Wednesday, December 10, 2008

Engineering, Failure Analysis and Life

Ian McKenzie has a great post on How to Learn from Your Mistakes. It reminds me of my training as an engineer. Engineers study failures as part of our profession. Not only because failures are inevitable, but also because we can learn so much from them. An added benefit, I think, is that learning from failure helps to keep you humble and in the end more diligent about your own work. There's even an entire discipline of engineering called failure analysis. I think other disciplines and non-engineers would be well-served to spend some time studying their own failures and well-known failures in their discipline and outside their discipline.
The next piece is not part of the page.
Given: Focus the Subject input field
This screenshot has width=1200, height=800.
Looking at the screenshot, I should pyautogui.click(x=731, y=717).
The Hyatt Regency walkway collapse would be a good one to start with.
Here are five ways to learn from a mistake and then let it go

  1. When you make a mistake, own up and look for ways to correct what you’ve done wrong.
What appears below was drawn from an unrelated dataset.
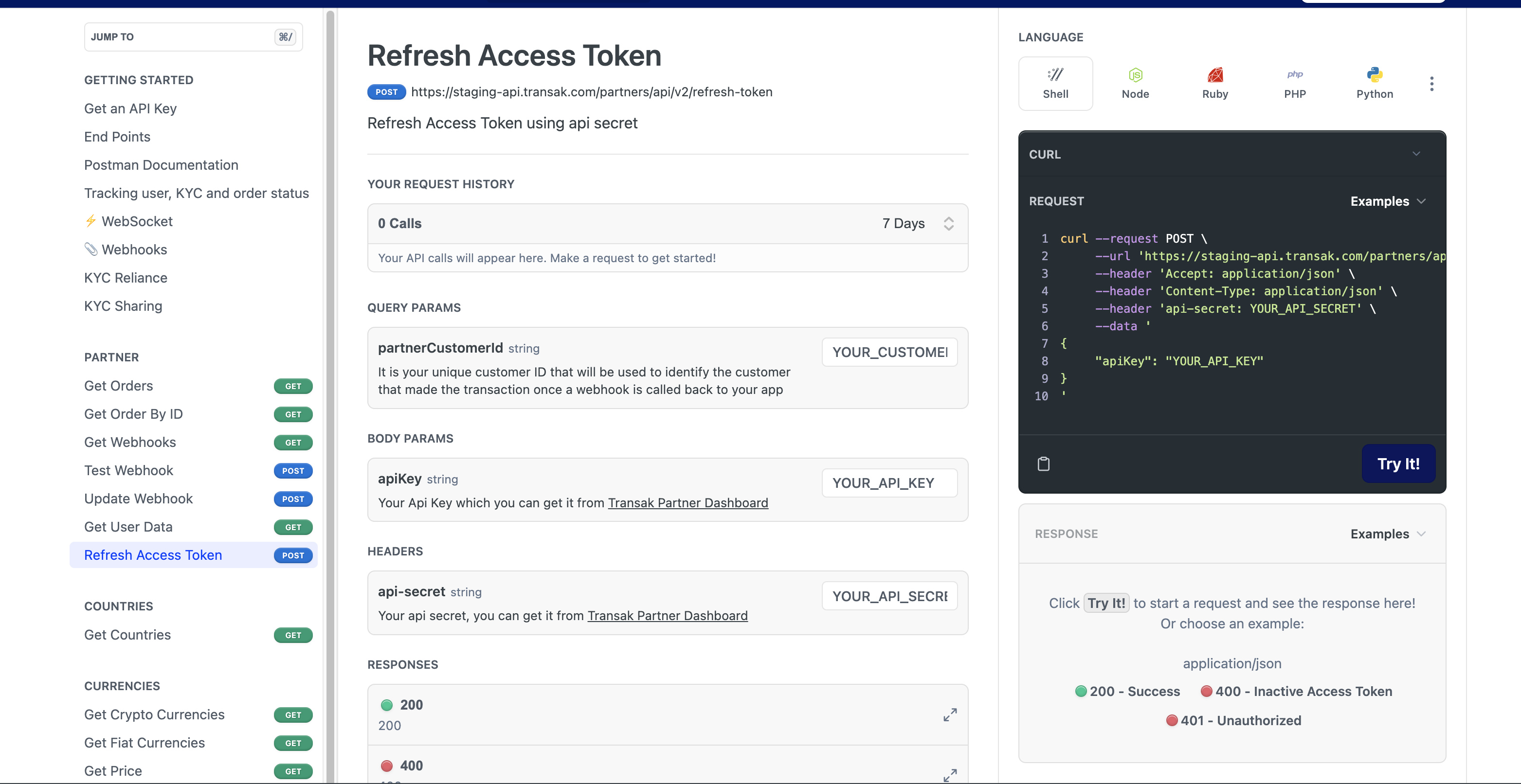Viewport: 1521px width, 784px height.
Task: Select the Node language icon
Action: (1135, 83)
  2. Focus on what you can learn from the error. If you were careless, be more attentive to what you are doing. If the process was flawed, look at ways to do it better.
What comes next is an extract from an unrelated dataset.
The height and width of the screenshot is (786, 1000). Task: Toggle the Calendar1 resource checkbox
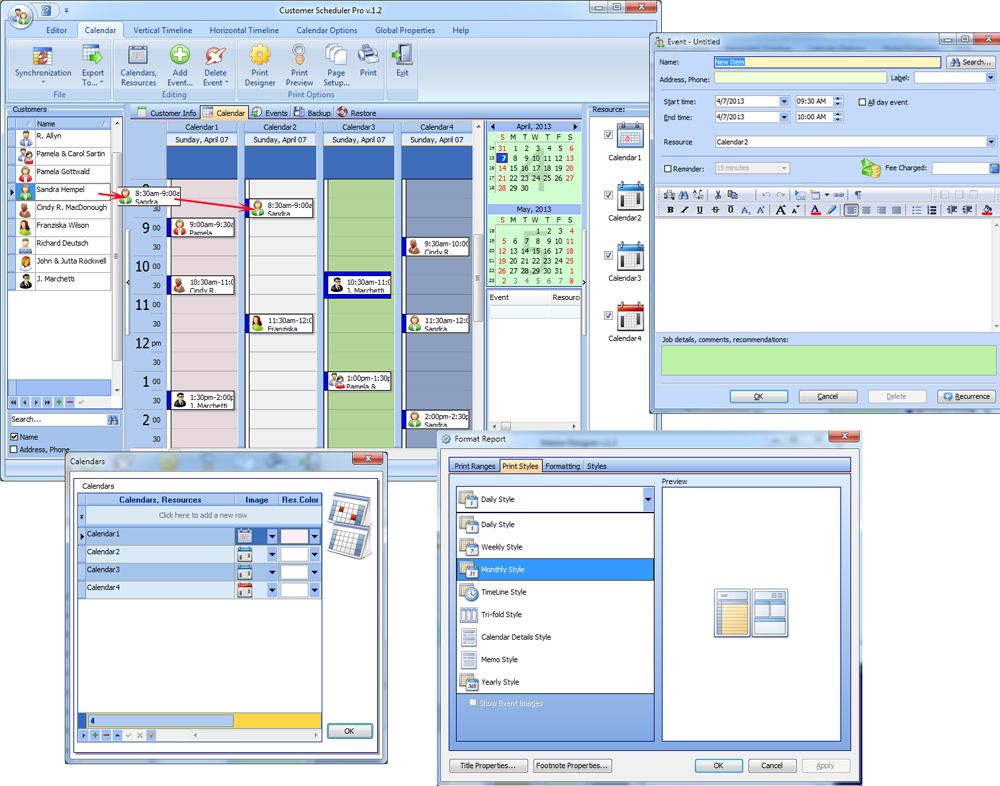click(x=607, y=133)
  3. Eliminated the negative. The first response of your inner voice is to start being self-critical. Negative self-talk, whether internal or external, will eat away at your self-esteem. Switch the soundtrack. Remind yourself of the things that you are doing well or focus on the changes you are making.
  4. If you have or could have harmed someone with your mistake, own up to it, make amends by apologizing, learn the lesson, commit to not repeating it, and then let it go.
  5. Understand, the emotional energy expended being unkind to yourself could be better invested in finding a solution to problems created by your mistakes.